The synthesized Gra and CX6–Gra materials were characterized by UV-vis spectroscopy. As shown in Fig. S3,† GO shows a strong absorption at 230 nm and a shoulder at 300 nm, which corresponds to the π–π* transition of the aromatic CC bond and the n–π* transition of the CO bond, respectively. After reduction, the peak at 230 nm gradually red-shifts to 260 nm, suggesting that the electronic conjugation within the Gra sheets is restored upon glucose reduction.10,24,25
Raman spectroscopy is one of the most widely used techniques to characterize the structural and electronic properties of Gra including disordered and defective structures, defect density, and doping levels. Fig. S4† shows the typical Raman spectra of GO, Gra and CX6–Gra. As expected, GO displays two prominent peaks at 1340 and 1584 cm−1 corresponding to the D and G bands, respectively. Gra shows two prominent peaks at 1347 and 1586 cm−1, corresponding to the breathing mode of the k-point phonons of A1g symmetry (D band) and the E2g phonons of the C sp2 atoms (G band) of Gra, respectively. The intensity ratio of the D band to the G band (ID/IG) is clearly higher when compared with that of GO (0.98 vs. 0.77), suggesting a decrease in sp2 domains and a partially ordered crystal structure of Gra induced by glucose reduction. The Raman spectrum of CX6–Gra was similar to that of Gra, indicating that the crystal structure of Gra is not severely affected by CX6.

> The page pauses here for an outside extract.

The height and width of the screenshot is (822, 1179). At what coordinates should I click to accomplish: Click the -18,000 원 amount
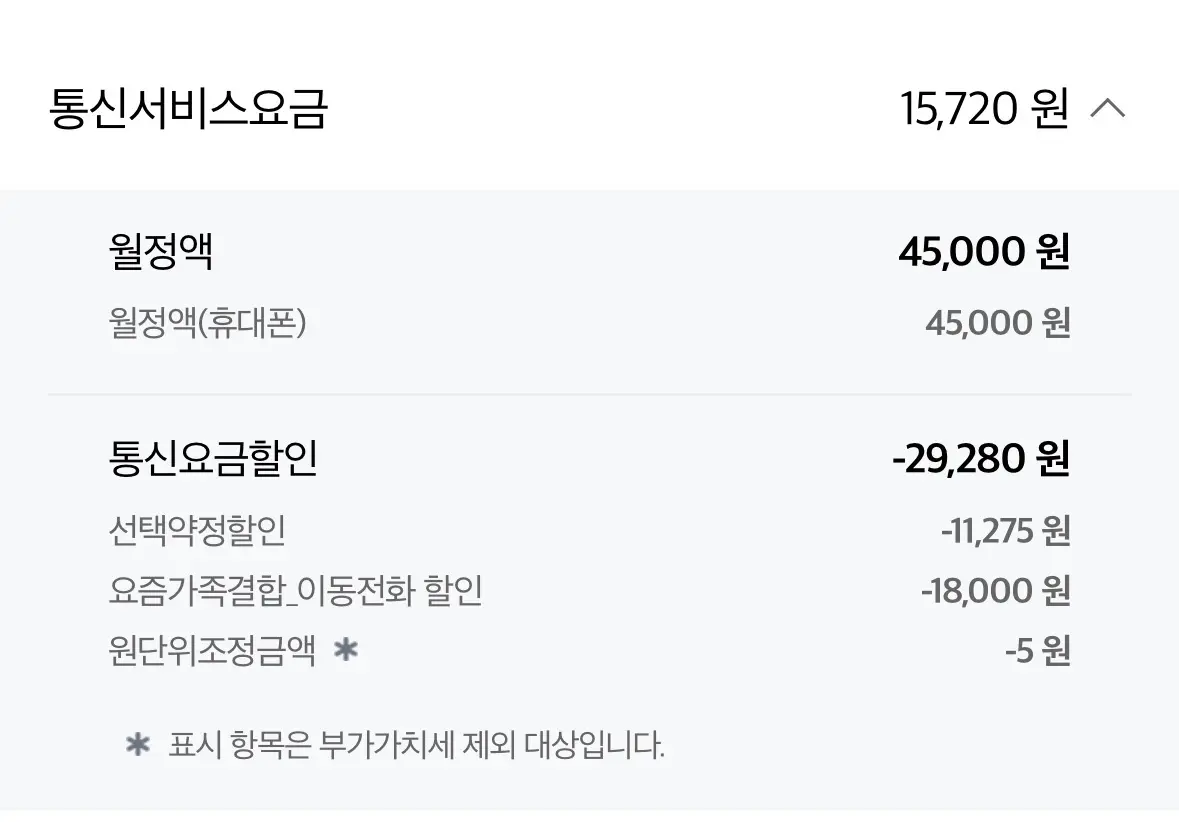pos(996,590)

The microstructure of CX6–Gra was characterized by SEM (Fig. S5†) and TEM (Fig. S6†) observation. The SEM and TEM images reveal that the CX6–Gra material consists of randomly aggregated thin, wrinkled sheets closely associated with each other. Since it is difficult to distinguish the CX6 molecules in the SEM and TEM images, the Gra and CX6–Gra materials were further characterized by FTIR and TGA analysis.

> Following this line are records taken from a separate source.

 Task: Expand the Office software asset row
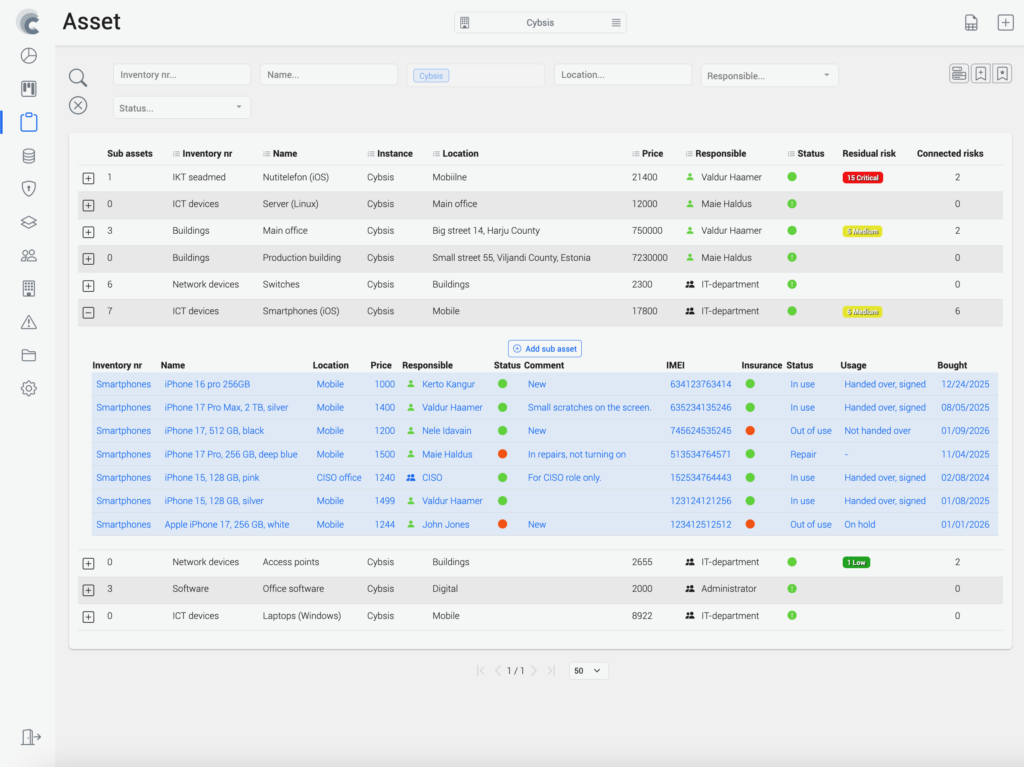(x=88, y=590)
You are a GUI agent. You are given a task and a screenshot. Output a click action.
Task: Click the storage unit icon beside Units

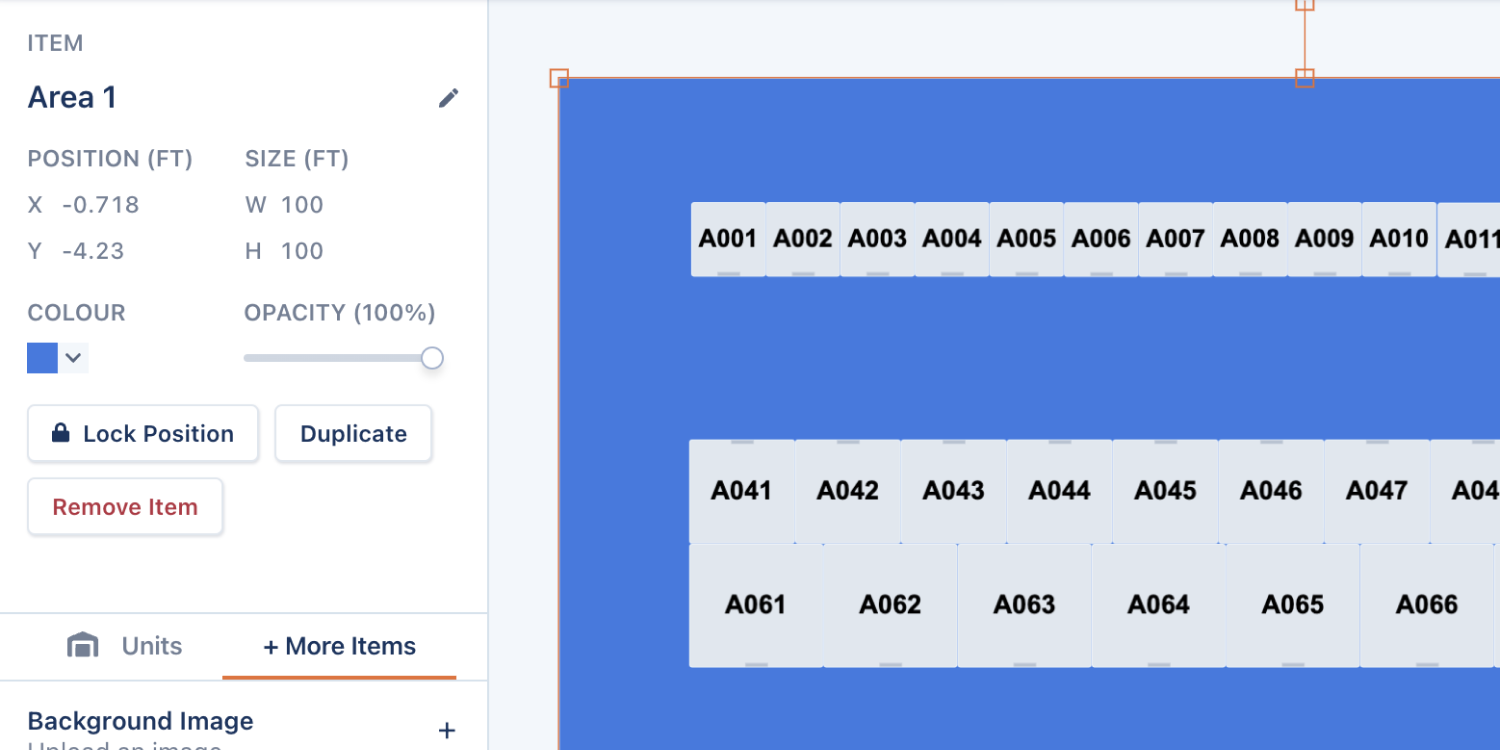tap(82, 646)
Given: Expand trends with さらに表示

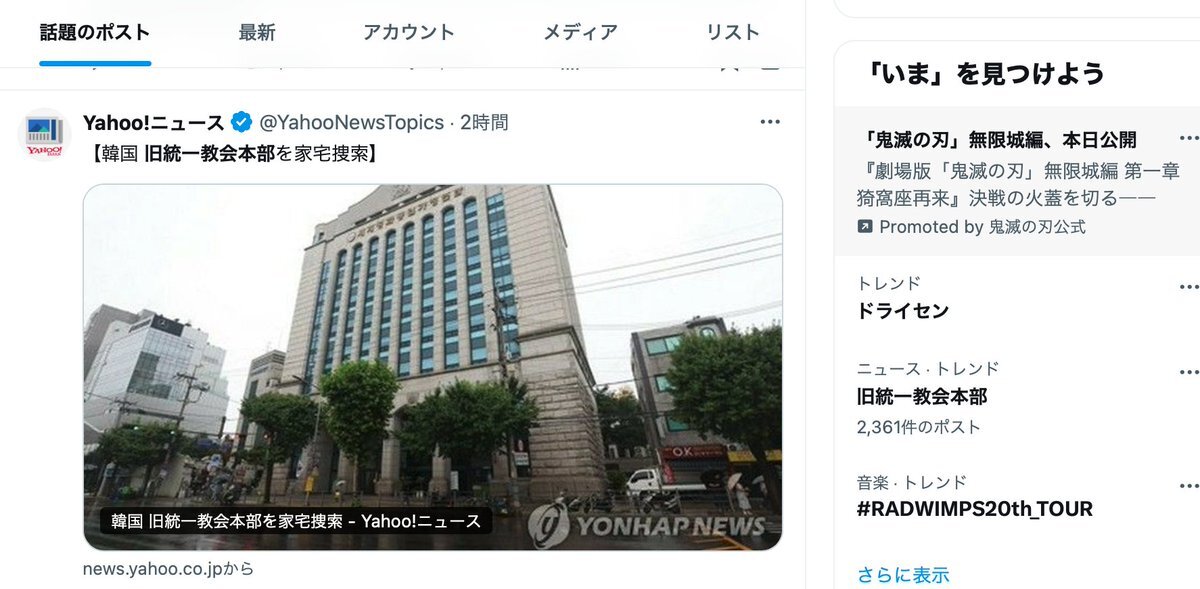Looking at the screenshot, I should [x=903, y=575].
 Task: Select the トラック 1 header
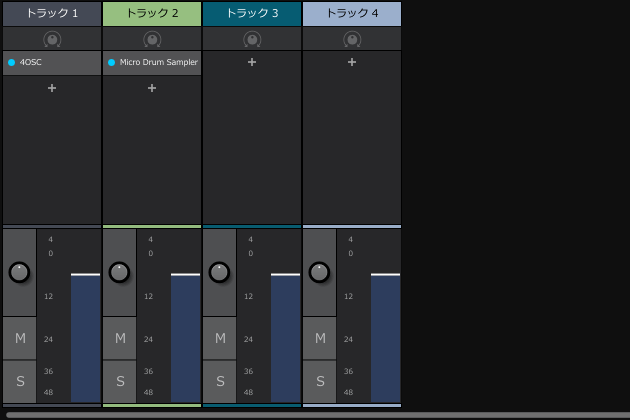[x=52, y=13]
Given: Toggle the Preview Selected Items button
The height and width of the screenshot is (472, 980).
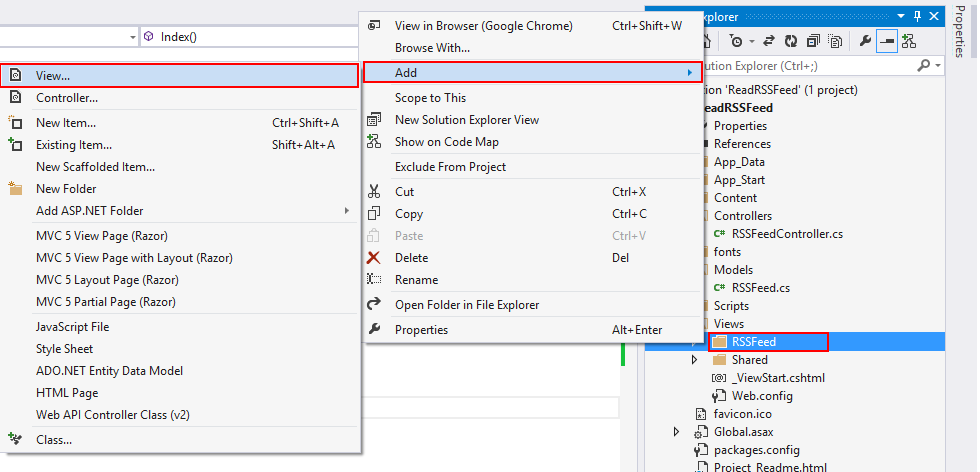Looking at the screenshot, I should [886, 41].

The synthesized Gra and CX6–Gra materials were characterized by FTIR as shown in Fig. S7.† By comparing the FTIR spectra of CX6, CX6–Gra, and Gra, significant features can be observed: firstly, the peaks for –SO3− at 1160 and 1040 cm−1, as seen in the spectrum of pure CX6, also appeared in the spectrum of CX6–Gra, indicating that CX6 was attached to the surface of Gra.16 Secondly, the alteration of the peak value at 3391 cm−1 of –OH in the CX6 stretching vibrations shifting to 3360 cm−1 in CX6–Gra was identified as a result of hydrogen interactions between the remaining oxygen-containing groups of Gra and the hydroxyl groups of CX6.10 In addition, it has been reported that the composites of calixarenes and carbon materials (e.g. carbon nanotubes, Gra) could be formed by π–π interactions and hydrogen interactions.16,19–21 These results demonstrated that CX6 had successfully self-assembled to Gra and formed a CX6–Gra nanocomposite.

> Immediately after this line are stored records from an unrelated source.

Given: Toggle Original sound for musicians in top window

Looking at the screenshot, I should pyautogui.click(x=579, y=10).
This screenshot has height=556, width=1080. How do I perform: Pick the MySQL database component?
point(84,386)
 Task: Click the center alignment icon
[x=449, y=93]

The prepared CX6–Gra and the related materials were also characterized by TGA, as shown in Fig. S8.† The GO curve shows a small mass loss (20%) at approximately 160 °C and a major mass loss (50%) at approximately 300 °C due to the loss of adsorbed water and pyrolysis of the labile oxygen-containing functional groups, respectively. In contrast, Gra is more thermally stable than GO. After reduction, the mass loss is 24% compared to the 62% mass loss at 600 °C for GO. For the pristine Gra, the minor loss in mass (24%) at a temperature of approximately 600 °C was due to the pyrolysis of a very small amount of the remaining oxygen-containing functional groups. The CX6–Gra material exhibited an abrupt mass loss when the temperature was approximately 450 °C because of the decomposition of CX6; the mass loss reached about 42 wt% when the temperature was 600 °C. The amount of CX6 molecules grafted to Gra was estimated to be 18.0 wt%. This result was in accordance with a previous study.16
Design strategy of the electrochemical sensor
The design strategy of the proposed electrochemical sensor based on the competitive host–guest interaction between CX6 and MB (signal probe)/cholesterol (target) is illustrated in Scheme 1. MB molecules can enter into the inner cavity of CX6 due to the host–guest interaction, and the MB-bound CX6–Gra/GCE displays a remarkable reduction peak due to MB. However, in the presence of cholesterol, competitive association to CX6 occurs and the MB molecules are displaced by cholesterol molecules. This results in a decrease of the reduction peak current of the MB probe.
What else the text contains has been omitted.